On May 6, 2025, the California Privacy Protection Agency (“CPPA”) announced a decision and $345,178 fine related to allegations that Todd Snyder, Inc. violated the California Consumer Privacy Act (“CCPA”) and requirements to change its business practices.
As summarized in the consent order, the CPPA alleged the following:
- Despite engaging in activities that Todd Snyder characterized as a “sale” or “sharing” through “automated tracking technologies” installed on its website, the website opt-out mechanism was not properly configured.

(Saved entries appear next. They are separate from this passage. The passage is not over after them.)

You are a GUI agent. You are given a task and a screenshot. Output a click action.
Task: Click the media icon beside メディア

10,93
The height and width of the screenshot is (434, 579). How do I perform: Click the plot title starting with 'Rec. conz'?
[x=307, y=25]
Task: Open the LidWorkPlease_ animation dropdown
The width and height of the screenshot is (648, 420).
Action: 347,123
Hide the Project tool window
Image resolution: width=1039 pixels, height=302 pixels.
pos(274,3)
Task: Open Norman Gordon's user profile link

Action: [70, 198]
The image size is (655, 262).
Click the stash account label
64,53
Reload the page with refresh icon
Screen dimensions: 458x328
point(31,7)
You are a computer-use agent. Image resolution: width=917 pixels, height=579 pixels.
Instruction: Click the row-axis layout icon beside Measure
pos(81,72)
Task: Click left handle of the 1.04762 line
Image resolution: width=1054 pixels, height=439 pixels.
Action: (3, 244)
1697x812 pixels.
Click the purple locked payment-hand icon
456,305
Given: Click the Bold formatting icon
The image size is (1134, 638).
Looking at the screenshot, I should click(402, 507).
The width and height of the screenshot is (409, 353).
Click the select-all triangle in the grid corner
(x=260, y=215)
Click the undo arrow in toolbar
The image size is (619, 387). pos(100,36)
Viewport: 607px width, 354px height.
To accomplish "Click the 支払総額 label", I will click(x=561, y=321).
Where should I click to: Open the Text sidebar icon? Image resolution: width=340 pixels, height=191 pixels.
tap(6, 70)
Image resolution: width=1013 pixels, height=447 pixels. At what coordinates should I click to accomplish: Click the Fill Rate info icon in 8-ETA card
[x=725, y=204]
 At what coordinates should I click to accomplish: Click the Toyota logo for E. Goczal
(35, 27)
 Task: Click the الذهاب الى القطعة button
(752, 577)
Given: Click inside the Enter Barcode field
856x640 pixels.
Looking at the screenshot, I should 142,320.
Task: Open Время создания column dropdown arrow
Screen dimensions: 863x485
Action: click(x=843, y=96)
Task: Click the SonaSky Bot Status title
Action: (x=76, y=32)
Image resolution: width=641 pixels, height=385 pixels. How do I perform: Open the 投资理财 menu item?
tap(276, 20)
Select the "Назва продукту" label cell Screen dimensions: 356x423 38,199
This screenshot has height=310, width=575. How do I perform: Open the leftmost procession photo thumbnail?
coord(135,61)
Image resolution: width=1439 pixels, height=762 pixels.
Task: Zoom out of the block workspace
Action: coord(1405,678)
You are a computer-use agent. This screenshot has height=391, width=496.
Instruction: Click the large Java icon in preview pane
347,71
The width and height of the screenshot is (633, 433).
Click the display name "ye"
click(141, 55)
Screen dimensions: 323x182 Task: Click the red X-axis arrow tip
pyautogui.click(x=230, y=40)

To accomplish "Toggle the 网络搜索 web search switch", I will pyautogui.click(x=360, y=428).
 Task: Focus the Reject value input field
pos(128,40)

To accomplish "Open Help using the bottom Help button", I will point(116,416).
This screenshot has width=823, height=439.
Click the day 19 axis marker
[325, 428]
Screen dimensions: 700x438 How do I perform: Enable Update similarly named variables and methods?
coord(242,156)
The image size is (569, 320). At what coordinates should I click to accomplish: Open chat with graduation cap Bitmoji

The CPPA states that Todd Snyder “would have known” that the opt-out did not function correctly, but it “instead deferred to third-party privacy management tools without knowing their limitations or validating their operation.”
- The consumer rights request form required consumers to provide information to validate their identity (e.g., first and last name, email, photograph of the consumer holding their “identity document”) for all requests, including opt-out of sale/sharing requests.
- Todd Snyder allegedly collected more information than required – including government identification – to exercise privacy rights.
The allegations and order share some similarities with the recent Honda enforcement action and CPPA’s 2024 Enforcement Advisory. Taken together, these suggest an enforcement interest in efforts to verify the identity of consumers submitting opt-out of sale/sharing requests, required information to submit a request (including both the type and number of data elements required), and oversight of privacy vendors.